Activity
Write each entry out again, exactly as it is written.

START Material supplied

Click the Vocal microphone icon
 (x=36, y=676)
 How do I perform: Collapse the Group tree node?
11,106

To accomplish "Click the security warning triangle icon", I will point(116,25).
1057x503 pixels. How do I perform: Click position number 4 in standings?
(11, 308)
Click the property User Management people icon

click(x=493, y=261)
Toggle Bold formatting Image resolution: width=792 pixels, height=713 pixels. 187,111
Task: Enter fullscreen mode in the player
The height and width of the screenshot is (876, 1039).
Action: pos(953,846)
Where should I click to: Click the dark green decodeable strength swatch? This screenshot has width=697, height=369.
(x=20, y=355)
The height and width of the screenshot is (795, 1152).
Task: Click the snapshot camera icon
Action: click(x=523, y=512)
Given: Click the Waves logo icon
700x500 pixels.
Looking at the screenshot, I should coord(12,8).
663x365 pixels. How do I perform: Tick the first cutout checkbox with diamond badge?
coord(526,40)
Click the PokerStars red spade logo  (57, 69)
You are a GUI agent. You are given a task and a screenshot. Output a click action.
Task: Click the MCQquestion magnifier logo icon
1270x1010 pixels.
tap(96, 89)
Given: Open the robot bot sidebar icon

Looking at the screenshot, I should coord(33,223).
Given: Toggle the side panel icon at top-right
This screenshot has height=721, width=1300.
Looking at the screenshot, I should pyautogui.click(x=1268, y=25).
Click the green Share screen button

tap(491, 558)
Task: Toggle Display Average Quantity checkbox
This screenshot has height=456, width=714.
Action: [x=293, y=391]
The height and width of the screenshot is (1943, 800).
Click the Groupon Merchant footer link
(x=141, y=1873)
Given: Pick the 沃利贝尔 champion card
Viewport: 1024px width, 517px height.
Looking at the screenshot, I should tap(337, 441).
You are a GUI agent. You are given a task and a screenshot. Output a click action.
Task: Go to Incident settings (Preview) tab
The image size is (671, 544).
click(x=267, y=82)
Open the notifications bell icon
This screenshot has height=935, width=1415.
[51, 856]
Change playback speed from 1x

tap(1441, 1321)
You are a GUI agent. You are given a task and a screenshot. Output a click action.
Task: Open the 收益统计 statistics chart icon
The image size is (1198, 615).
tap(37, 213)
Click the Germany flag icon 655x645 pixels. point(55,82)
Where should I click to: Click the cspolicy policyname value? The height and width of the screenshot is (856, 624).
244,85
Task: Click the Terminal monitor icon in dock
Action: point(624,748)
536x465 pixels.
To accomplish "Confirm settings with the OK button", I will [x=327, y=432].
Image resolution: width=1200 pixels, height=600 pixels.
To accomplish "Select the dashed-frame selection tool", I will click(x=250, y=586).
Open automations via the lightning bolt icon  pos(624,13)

END Material supplied

Exercise result
Click the Vocal microphone icon
 (x=36, y=676)
 How do I perform: Collapse the Group tree node?
11,106

To accomplish "Click the security warning triangle icon", I will point(116,25).
1057x503 pixels. How do I perform: Click position number 4 in standings?
(11, 308)
Click the property User Management people icon

click(x=493, y=261)
Toggle Bold formatting Image resolution: width=792 pixels, height=713 pixels. 187,111
Task: Enter fullscreen mode in the player
The height and width of the screenshot is (876, 1039).
Action: pos(953,846)
Where should I click to: Click the dark green decodeable strength swatch? This screenshot has width=697, height=369.
(x=20, y=355)
The height and width of the screenshot is (795, 1152).
Task: Click the snapshot camera icon
Action: click(x=523, y=512)
Given: Click the Waves logo icon
700x500 pixels.
Looking at the screenshot, I should coord(12,8).
663x365 pixels. How do I perform: Tick the first cutout checkbox with diamond badge?
coord(526,40)
Click the PokerStars red spade logo  (57, 69)
You are a GUI agent. You are given a task and a screenshot. Output a click action.
Task: Click the MCQquestion magnifier logo icon
1270x1010 pixels.
tap(96, 89)
Given: Open the robot bot sidebar icon

Looking at the screenshot, I should coord(33,223).
Given: Toggle the side panel icon at top-right
This screenshot has height=721, width=1300.
Looking at the screenshot, I should pyautogui.click(x=1268, y=25).
Click the green Share screen button

tap(491, 558)
Task: Toggle Display Average Quantity checkbox
This screenshot has height=456, width=714.
Action: [x=293, y=391]
The height and width of the screenshot is (1943, 800).
Click the Groupon Merchant footer link
(x=141, y=1873)
Given: Pick the 沃利贝尔 champion card
Viewport: 1024px width, 517px height.
Looking at the screenshot, I should tap(337, 441).
You are a GUI agent. You are given a task and a screenshot. Output a click action.
Task: Go to Incident settings (Preview) tab
The image size is (671, 544).
click(x=267, y=82)
Open the notifications bell icon
This screenshot has height=935, width=1415.
[51, 856]
Change playback speed from 1x

tap(1441, 1321)
You are a GUI agent. You are given a task and a screenshot. Output a click action.
Task: Open the 收益统计 statistics chart icon
The image size is (1198, 615).
tap(37, 213)
Click the Germany flag icon 655x645 pixels. point(55,82)
Where should I click to: Click the cspolicy policyname value? The height and width of the screenshot is (856, 624).
244,85
Task: Click the Terminal monitor icon in dock
Action: point(624,748)
536x465 pixels.
To accomplish "Confirm settings with the OK button", I will [x=327, y=432].
Image resolution: width=1200 pixels, height=600 pixels.
To accomplish "Select the dashed-frame selection tool", I will click(x=250, y=586).
Open automations via the lightning bolt icon  pos(624,13)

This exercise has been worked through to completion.